METHODS
Protein Data Bank (.pdb) format files for poly leucine α-helices (28-mer), with either all trans or all gauche + rotamers, were generated using the BIOVIA Discovery Studio Visualizer software (Dassault Systèmes, San Diego). PDB files for GCN4 leucine zipper (1ZIK), 14-3-3 protein (2BQ0), Symfoil (3O4D) and Monofoil (3OL0) are from the RCSB database 15. All files were stripped of HETATOMs (i.e., waters and ligands). In the case of 14-3-3 the interface domain region relevant to the A domain was identified as residue positions A145-A206, and those for the B domain were identified as B3-B54/B98-B127 and these were the 3D printed regions (the B domains being monolithic). All residues for the GCN4 leucine zipper 30-mer were retained, as was the 42-mer region of the Monofoil polypeptide in the trimer oligomer forming a β-trefoil fold. Domain-swapped permutants of Monofoil 16 were generated using corresponding internal 42-mer regions of the Symfoil (i.e., intact β-trefoil) structure (Fig. 3).
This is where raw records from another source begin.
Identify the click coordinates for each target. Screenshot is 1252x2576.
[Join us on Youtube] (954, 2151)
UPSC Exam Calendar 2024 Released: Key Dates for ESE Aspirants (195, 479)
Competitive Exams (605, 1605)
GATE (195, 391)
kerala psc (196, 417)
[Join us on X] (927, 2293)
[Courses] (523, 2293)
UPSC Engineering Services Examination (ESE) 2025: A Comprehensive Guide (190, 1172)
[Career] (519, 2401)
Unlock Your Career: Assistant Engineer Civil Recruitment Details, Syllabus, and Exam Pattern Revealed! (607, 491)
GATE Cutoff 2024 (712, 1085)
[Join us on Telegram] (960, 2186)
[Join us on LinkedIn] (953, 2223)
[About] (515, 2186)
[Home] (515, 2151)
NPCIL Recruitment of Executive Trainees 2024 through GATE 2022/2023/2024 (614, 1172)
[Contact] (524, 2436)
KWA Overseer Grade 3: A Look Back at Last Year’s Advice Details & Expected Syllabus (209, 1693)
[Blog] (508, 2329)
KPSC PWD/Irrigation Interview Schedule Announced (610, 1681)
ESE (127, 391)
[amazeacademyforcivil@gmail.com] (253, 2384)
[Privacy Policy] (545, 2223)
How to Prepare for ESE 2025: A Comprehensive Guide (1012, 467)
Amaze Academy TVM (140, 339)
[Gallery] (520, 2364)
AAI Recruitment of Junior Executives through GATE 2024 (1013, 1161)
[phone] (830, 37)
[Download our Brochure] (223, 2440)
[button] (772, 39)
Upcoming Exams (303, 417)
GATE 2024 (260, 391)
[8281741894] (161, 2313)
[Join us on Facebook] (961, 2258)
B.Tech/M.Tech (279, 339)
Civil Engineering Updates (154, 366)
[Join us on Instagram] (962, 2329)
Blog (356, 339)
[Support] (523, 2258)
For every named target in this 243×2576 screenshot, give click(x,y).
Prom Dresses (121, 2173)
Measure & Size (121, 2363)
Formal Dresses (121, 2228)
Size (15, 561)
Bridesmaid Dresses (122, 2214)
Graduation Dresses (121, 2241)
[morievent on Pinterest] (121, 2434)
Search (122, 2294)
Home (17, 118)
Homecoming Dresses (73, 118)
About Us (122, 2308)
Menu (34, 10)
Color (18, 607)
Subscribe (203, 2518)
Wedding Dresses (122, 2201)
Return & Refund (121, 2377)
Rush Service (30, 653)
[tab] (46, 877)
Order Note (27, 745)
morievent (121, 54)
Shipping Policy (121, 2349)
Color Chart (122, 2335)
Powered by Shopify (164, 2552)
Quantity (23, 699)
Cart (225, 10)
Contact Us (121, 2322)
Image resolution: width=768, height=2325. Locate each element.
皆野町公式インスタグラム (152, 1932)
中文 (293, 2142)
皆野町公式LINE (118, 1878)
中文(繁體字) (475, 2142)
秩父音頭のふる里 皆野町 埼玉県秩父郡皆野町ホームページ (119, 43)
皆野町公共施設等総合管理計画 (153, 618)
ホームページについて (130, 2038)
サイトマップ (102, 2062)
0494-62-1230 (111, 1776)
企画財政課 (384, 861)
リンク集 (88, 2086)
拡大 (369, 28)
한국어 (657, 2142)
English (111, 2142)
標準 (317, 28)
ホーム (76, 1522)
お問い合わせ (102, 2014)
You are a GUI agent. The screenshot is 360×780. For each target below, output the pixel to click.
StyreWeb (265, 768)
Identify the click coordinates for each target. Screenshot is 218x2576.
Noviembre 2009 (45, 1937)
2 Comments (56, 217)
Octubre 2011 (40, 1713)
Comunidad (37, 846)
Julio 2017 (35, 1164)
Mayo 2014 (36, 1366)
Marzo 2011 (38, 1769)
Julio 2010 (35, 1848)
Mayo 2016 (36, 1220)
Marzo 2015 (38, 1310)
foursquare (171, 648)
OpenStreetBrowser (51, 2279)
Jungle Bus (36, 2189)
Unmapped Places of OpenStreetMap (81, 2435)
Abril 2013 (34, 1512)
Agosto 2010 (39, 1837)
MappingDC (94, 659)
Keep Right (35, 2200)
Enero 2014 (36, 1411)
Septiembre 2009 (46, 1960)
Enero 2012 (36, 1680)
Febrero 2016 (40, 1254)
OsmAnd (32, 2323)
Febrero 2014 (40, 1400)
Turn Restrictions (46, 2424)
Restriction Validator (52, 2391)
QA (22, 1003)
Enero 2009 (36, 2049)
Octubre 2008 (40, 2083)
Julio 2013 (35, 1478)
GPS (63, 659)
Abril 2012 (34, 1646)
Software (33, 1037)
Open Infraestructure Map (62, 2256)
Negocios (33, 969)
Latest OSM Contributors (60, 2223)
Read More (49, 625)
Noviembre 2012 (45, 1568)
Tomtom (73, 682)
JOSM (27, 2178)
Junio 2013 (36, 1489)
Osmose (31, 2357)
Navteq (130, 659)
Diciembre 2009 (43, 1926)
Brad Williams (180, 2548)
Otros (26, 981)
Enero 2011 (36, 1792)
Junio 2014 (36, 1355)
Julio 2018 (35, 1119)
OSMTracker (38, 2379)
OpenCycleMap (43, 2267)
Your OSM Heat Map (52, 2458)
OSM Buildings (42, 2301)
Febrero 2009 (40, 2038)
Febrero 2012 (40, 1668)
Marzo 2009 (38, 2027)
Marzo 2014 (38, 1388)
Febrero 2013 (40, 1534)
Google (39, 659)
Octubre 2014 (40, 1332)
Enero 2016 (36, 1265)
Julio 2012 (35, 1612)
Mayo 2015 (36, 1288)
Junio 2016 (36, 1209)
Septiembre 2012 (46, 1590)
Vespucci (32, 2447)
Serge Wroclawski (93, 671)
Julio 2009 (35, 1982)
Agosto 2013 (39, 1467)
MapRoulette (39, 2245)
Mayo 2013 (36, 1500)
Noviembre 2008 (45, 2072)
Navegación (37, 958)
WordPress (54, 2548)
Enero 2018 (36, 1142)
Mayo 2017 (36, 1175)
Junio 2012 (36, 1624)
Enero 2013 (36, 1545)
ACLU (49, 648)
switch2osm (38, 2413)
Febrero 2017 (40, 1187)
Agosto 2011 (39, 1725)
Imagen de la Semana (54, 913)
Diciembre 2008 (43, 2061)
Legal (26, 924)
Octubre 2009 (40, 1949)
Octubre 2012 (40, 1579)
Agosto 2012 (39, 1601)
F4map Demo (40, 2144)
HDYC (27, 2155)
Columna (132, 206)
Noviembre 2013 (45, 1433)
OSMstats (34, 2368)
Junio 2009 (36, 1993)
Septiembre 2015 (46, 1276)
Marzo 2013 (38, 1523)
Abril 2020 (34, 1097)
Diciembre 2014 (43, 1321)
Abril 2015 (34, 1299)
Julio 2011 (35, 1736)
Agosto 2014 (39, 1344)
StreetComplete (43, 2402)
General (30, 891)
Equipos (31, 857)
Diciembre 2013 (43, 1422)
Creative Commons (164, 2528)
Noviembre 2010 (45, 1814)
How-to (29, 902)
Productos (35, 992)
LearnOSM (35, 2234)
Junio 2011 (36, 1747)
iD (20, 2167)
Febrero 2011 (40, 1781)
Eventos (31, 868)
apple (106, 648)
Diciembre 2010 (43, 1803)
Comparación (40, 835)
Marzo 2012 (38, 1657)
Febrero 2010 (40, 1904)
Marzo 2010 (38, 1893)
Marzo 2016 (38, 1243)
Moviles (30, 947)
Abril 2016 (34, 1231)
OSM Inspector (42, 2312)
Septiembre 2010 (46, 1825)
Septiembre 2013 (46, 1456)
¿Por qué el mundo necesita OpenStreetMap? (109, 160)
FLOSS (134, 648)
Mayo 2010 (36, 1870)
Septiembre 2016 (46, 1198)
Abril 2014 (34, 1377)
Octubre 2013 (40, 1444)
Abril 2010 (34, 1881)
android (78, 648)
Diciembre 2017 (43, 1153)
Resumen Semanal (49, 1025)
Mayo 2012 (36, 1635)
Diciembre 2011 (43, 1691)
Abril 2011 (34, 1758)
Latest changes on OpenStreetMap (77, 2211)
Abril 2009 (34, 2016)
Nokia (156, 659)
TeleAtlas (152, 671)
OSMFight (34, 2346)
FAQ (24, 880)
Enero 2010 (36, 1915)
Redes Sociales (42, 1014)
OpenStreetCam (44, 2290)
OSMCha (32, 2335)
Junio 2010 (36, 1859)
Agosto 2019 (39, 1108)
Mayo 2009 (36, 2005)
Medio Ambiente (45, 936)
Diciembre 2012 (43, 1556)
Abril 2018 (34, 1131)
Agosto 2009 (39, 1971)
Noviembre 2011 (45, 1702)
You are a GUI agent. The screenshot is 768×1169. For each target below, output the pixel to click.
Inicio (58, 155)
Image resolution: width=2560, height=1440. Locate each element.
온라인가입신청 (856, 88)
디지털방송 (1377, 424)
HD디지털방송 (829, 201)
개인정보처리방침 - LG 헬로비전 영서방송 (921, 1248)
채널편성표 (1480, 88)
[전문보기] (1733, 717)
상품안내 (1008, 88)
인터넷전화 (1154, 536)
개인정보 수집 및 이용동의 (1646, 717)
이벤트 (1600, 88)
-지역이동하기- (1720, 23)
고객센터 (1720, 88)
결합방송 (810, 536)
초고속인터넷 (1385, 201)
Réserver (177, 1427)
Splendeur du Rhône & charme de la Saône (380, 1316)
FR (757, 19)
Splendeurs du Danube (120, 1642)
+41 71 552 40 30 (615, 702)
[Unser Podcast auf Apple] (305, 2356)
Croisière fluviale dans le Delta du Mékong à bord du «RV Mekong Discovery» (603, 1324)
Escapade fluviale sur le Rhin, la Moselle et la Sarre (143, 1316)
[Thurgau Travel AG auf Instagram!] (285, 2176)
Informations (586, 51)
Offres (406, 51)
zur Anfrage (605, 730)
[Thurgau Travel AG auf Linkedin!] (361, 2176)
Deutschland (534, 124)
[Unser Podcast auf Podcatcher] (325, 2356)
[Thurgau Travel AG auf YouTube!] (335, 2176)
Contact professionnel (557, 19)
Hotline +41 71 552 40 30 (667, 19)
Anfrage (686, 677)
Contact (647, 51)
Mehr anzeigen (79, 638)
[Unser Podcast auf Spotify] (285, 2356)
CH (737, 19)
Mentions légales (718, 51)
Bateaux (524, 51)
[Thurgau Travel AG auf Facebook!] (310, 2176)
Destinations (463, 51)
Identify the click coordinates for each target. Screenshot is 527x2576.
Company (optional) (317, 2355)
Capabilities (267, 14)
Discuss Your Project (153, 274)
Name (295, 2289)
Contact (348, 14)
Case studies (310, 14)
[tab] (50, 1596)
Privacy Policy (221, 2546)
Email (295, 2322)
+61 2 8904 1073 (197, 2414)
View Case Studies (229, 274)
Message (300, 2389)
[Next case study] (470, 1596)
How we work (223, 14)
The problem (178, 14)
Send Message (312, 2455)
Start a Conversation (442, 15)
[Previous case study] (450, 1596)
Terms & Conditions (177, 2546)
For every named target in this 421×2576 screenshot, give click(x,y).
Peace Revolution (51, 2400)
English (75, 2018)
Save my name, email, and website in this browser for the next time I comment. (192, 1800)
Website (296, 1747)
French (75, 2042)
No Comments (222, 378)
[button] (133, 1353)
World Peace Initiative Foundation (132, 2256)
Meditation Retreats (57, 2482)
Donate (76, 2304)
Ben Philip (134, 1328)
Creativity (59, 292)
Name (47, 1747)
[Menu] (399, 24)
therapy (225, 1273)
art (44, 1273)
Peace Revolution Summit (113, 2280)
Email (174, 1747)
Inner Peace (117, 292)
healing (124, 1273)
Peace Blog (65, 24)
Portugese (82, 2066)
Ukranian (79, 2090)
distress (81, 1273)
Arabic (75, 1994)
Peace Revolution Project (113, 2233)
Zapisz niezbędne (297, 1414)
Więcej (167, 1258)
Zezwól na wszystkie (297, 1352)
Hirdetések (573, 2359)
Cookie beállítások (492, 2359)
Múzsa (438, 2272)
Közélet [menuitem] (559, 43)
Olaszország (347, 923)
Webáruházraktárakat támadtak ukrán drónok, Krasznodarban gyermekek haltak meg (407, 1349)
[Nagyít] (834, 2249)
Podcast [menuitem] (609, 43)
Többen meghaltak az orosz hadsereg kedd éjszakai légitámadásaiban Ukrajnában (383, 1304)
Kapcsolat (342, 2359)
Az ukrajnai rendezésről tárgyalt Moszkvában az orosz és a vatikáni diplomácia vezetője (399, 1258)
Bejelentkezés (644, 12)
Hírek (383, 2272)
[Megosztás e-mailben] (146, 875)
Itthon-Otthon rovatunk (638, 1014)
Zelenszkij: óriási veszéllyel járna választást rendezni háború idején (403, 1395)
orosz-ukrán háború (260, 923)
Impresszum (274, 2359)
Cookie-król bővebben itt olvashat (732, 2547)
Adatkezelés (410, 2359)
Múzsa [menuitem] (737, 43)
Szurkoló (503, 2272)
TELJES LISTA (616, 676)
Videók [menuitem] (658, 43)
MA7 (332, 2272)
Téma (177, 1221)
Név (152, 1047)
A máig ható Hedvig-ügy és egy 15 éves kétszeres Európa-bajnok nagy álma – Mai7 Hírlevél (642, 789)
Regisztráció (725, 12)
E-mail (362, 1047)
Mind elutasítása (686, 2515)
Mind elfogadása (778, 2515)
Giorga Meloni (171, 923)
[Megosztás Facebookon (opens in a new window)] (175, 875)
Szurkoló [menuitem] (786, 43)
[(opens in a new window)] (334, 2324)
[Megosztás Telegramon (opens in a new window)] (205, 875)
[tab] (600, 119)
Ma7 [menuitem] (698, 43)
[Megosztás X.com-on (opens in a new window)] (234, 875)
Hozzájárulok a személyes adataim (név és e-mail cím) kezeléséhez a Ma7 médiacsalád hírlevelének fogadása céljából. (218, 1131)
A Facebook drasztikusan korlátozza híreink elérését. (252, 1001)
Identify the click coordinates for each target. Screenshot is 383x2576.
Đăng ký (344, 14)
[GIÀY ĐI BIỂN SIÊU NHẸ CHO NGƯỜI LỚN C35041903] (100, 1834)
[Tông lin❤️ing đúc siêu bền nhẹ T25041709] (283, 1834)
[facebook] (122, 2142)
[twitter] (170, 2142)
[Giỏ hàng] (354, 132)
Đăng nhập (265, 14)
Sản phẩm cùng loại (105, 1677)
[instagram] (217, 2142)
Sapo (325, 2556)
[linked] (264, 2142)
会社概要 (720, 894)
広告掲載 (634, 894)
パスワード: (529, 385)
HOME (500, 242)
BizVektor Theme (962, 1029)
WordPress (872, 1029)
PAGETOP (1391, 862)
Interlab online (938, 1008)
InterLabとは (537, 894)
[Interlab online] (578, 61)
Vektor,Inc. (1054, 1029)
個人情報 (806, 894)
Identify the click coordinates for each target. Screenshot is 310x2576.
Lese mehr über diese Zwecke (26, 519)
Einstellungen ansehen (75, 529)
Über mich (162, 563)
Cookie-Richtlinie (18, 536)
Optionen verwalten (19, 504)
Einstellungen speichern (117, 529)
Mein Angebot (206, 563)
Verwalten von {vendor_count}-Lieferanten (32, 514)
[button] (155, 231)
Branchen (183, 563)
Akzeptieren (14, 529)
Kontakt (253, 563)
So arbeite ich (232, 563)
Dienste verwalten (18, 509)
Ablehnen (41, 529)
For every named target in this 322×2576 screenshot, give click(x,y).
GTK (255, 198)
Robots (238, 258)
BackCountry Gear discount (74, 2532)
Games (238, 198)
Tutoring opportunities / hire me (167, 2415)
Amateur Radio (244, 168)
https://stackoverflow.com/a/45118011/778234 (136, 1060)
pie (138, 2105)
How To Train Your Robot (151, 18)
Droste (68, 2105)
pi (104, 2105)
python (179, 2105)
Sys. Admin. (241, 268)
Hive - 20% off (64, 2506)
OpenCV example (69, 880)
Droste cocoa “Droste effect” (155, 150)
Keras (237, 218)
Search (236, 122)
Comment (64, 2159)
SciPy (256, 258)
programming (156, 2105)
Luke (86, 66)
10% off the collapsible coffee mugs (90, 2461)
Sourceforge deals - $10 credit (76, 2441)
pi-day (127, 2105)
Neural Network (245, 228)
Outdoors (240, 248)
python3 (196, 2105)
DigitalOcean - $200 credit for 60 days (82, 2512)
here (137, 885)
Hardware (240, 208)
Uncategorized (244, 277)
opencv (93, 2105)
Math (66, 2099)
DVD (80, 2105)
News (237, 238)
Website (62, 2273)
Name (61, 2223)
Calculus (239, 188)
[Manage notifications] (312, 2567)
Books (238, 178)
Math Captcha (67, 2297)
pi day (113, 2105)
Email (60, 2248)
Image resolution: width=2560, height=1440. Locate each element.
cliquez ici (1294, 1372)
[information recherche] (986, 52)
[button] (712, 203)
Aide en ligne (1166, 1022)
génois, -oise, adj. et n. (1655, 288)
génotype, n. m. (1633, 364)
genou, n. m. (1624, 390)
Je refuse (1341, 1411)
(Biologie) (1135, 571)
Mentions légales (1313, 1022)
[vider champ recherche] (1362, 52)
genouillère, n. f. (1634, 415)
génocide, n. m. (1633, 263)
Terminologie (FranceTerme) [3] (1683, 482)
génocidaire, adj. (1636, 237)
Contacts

Standard Tessellation Language (.stl) files were generated for all structures using the Chimera software package 17. Corresponding G-code files were generated using IdeaMaker software (Raise3D, Irvine CA) using standard van der Waals radii and a scale of 2.8 mm/Å. Molecules were 3D printed using a Raise3D Pro2 printer (Raise3D, Irvine CA) and 1.75 mm Flexmark 9 (Sigma Aldrich, St. Louis MO) thermoplastic polyurethane (TPU) filament (Durometer hardness of 90, elongation at break of 600%, and tensile strain of 55 MPa). Models were printed with 25% infill (grid pattern), three surface shells, and removable supports for regions of overhang. Printed models were stripped of supports, and weighed (with duplicate printed models typically exhibiting a mass difference within 1-2 g). Weight was used for quality control as printing nozzle obstruction yielded models of 5-10 g lower mass, weakened integrity, and reduced kinetic energy upon impact. An example of a 3D printed model, with supports trimmed, is given in Fig. 4.
Kinetic energy was imparted to models via an essentially elastic collision by fall from defined height onto a concrete surface. Ten repetitions were performed at each evaluated height, with essentially random model orientation. Drop heights varied from 5.0 cm to 12.0 m. At each height the number of repetitions resulting in model dissociation was noted and the fraction folded calculated. Drop heights were increased until the fraction folded yielded 0.0 (i.e., dissociation observed in all 10 trials) for each model. Kinetic energy was calculated as mass*g *height (g =9.8 m/s2) and the imparted energy (J) was normalized for total model mass (J/Kg).